• [Task instructions]
1. In the passage on concentration and meditation, which skill does the writer say was lacking?
2. From the passage on concentration and meditation, print the stretch from "The skill that" through "to our struggles.".
3. Go on with the passage on concentration and meditation, picking up after its final sentence.

━━━ Excerpt provided

When the lockdown first hit, I felt an initial panic and a lot of chatter going through my mind.  I was glued to the news, endlessly scrolling facebook reading everyone’s reactions.  In response to the collective fear, I saw many people trying to put out a positive message, to illuminate the silver linings. “The lockdown is a perfect time to hunker down and be creative!  Pursue the projects you’ve been putting off, learn that skill you’ve always wanted to, write your book or create your masterpiece…” 

This sounded like a great idea!  But the reality wasn’t so great. I found it painfully difficult to follow through and use my time productively. I bounced around the internet, jumping from Facebook to Reddit to news articles to Tiger King and back to Facebook.  As much as I knew there were constructive things I could be working on, I couldn’t focus on any one thing for more than a few minutes.

The skill that was lacking was concentration.  We usually think of concentration like any other skill; we get better at it with practice, by applying more effort.  While the former is absolutely true, the latter is not always so, and in fact trying harder to concentrate often leads to more inner turmoil. Like a Chinese finger trap, the more I tried to escape my restless, distractible nature, the more stuck in it I became.

With concentration being the backbone of many styles of meditation practice, it makes sense that meditation would be a suitable remedy.  But for those of us challenged in our focus, meditation can feel more like torture than an answer to our struggles.

As someone with ADHD, I’ve always been challenged with focusing.  Although I was philosophically drawn to meditation, my preliminary years of practice seemed fruitless.  It wasn’t until my encounter with vipassana meditation and my experiences with somatic psychotherapy that I began to find my stride.  I figured out an approach that didn’t exasperate my restlessness, but instead soothed it.

I learned what works best is not to wrestle with my thoughts, which only creates further frustration, but instead to address the feeling of restlessness in my body: noticing it, opening to it, welcoming it, and allowing it to be there. In doing that this year, I eventually found some degree of productivity and started sharing some tools to help others with similar struggles. 

Our body has its own intelligence, its own logic.  We avoid discomfort, we contract around the experiences we don’t like, and our mind wanders off, seeking relief in pleasure and comfort.  This pattern can become so ingrained that we live most of our lives dissociated, divorced from our feelings, living in a world of distraction, always seeking that next hit of dopamine.

━━━━━━
━━━ Provided data

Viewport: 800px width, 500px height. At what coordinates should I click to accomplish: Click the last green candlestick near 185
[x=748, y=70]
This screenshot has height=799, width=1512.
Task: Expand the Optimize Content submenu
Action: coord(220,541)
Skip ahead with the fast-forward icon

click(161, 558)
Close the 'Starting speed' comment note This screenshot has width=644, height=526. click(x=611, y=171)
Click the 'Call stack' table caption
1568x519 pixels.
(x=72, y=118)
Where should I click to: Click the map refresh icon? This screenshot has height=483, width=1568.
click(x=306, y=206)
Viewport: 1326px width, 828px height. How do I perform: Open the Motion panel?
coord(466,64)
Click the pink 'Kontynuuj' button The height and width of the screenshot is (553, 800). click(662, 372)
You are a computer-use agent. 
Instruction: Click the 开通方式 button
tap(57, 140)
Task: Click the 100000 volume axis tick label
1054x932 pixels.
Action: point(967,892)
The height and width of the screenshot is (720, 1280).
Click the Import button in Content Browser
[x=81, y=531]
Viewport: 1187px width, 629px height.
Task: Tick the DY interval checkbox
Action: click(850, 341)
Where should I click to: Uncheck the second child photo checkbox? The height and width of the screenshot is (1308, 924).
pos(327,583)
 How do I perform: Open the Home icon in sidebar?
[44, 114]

━━━━━━

• [Responses to the exercise]
1. Concentration.

2.
The skill that was lacking was concentration.  We usually think of concentration like any other skill; we get better at it with practice, by applying more effort.  While the former is absolutely true, the latter is not always so, and in fact trying harder to concentrate often leads to more inner turmoil. Like a Chinese finger trap, the more I tried to escape my restless, distractible nature, the more stuck in it I became.

With concentration being the backbone of many styles of meditation practice, it makes sense that meditation would be a suitable remedy.  But for those of us challenged in our focus, meditation can feel more like torture than an answer to our struggles.

3.
And yet the body continues to cry out to us, telling us something is wrong, and the more we distract ourselves the louder it yells in its attempt to be heard.  The remedy here is to attune to our body and validate our feelings. We can close our eyes and drop into the restlessness, and ask our body what it needs.  Even a simple hand on the abdomen accompanied by a slow and gentle breath can be remarkably validating and soothing for our system. 

Sometimes the body’s message is clear.  Our restlessness may be telling us to clean up our space, to pay a bill, to make a call we’ve been putting off.  But often the message isn’t so clear, it may be pointing to an issue without a possible resolution. Our body may be reacting to the uncertainty of the world, to the overwhelming demands of life, or to conflicts beyond our control. At those times what’s called for is simply presence.  Listening not to understand something, but to listening as a form of embracing our experience, as a practice of presence.

My meditation journey has been a practice of feeling deeper and deeper into my own present experience.  Cultivating curiosity about my inner work, noticing the parts I neurotically avoid and giving them permission to simply exist.  

The fear that inevitably arises is that if we truly welcome these uncomfortable experiences, then we will be stuck with them.  We reject and avoid our restlessness, our sadness, our shame, our anger, our feelings of inadequacy, and our pain.  We contract around these feelings in an attempt to suffocate them, hoping they will extinguish fully. But this approach only lodges them deep into our system, making them permanent fixtures. 

As long as we avoid our inner experience, we will have difficulty with our concentration.  It is the non-judgemental embrace of our experience that liberates us; peeling it back layer by layer like an onion (and like an onion, each layer may make us cry!). In this process we come into a deeper presence with ourselves, and we can begin to truly settle.

So come get settled with CEC this January, and cultivate the concentrated presence needed to face whatever 2021 has in store!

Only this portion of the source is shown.